In difesa delle Olimpiadi. Marco Balich ci racconta da Tokyo il vero senso dei Giochi

Marco Balich

"Le Olimpiadi vanno fatte per gli atleti, che sono la parte migliore di noi", dice il manager, ideatore di grandi eventi e cerimonie olimpiche

Al direttore - Che la situazione a Tokyo sia complicatissima e difficile per tutti è innegabile, la mia personale esperienza ne è la prova. Ho diretto, sotto vari ruoli, le cerimonie di 12 Olimpiadi e mai avrei potuto ipotizzare di vivere una situazione del genere, che è al di là di ogni possibile immaginazione. Come ogni reporter, qui posso raccontare la semiprigionia a cui ci dobbiamo attenere: tutti chiusi in solitaria per 14 giorni nelle nostre stanze, nessun contatto possibile, ogni spostamento vietato.

 

Ma non è questo che vorrei raccontare. Perché le Olimpiadi non sono gli sponsor, non sono i media, non sono l’indotto. Le Olimpiadi sono gli atleti. E queste Olimpiadi sono forse le più importanti di tutte, perché nella loro assurdità sottolineano con forza perché vanno fatte.

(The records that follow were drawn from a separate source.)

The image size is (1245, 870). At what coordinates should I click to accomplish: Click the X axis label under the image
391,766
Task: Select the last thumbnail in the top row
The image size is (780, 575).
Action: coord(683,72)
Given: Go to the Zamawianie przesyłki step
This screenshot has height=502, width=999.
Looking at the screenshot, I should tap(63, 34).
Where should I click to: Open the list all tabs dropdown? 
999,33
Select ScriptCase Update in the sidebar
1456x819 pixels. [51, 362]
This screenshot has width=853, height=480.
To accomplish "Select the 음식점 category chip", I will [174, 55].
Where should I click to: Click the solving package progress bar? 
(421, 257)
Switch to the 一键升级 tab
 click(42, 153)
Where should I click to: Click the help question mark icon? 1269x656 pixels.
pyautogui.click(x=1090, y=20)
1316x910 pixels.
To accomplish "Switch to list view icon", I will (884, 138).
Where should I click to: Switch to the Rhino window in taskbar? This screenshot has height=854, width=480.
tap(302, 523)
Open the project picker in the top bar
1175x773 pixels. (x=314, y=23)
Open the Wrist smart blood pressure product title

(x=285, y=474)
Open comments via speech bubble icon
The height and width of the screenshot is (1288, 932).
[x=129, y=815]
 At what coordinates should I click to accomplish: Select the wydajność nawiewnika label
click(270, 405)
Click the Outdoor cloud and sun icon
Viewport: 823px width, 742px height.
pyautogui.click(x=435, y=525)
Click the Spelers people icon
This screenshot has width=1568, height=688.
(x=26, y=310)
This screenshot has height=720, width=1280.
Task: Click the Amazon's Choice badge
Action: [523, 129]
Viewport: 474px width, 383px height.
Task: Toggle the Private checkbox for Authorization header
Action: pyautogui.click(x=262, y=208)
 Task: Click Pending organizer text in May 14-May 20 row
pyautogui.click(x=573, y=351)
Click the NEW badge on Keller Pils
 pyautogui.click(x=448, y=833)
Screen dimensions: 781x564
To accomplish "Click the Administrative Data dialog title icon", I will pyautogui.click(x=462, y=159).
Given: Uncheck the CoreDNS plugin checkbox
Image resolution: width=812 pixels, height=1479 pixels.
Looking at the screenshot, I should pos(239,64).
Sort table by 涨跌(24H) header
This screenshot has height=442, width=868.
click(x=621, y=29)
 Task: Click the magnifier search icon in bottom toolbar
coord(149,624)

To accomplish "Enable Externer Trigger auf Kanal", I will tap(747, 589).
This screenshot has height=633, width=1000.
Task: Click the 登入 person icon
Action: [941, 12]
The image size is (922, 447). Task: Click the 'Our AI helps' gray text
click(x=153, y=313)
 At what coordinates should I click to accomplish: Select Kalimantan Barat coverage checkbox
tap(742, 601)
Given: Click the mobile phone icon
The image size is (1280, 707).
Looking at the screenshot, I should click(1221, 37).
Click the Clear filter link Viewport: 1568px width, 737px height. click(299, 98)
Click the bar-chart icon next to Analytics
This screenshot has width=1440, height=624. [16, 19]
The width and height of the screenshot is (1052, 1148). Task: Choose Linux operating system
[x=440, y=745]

Le Olimpiadi vanno fatte per loro, per gli atleti, che sono la parte migliore di noi. Per un anno li abbiamo visti allenarsi nelle situazioni più improbabili; chiusi nelle loro stanze, nuotare senz’acqua, correre sul posto, saltare scatole di scarpe. Li abbiamo visti resistere, non cedere mai, non smettere. Ci hanno incoraggiato, stimolato, fatto sorridere dalle loro pagine social. E chiedere di gareggiare, sempre. Anche se lo faranno senza pubblico, senza supporter, senza famiglia, senza trionfo. Gareggeranno per la loro nazione, per il loro sport, per il loro sogno dentro il silenzio più assoluto. Circondati dagli spalti vuoti, in solitudine.

 

Gli atleti olimpici sono lontani mille miglia dai jet privati e dalle eurocoppe trionfali. Gli atleti olimpici arrivano in quel campo che oggi troveranno vuoto spinti solo dalla determinazione e dal sogno.

 

Tocca a noi difendere quel sogno, riempire quel silenzio e non farli sentire da soli. Tocca a noi ora riempire le pagine dei giornali parlando di sport e di prestazioni, e non di polemiche inutili sul business. E’ il loro momento, hanno sacrificato tutto in questo anno e mezzo per essere a Tokyo oggi e portare un segno di speranza, di futuro e di orgoglio, un segno per dire al mondo che ce la può fare.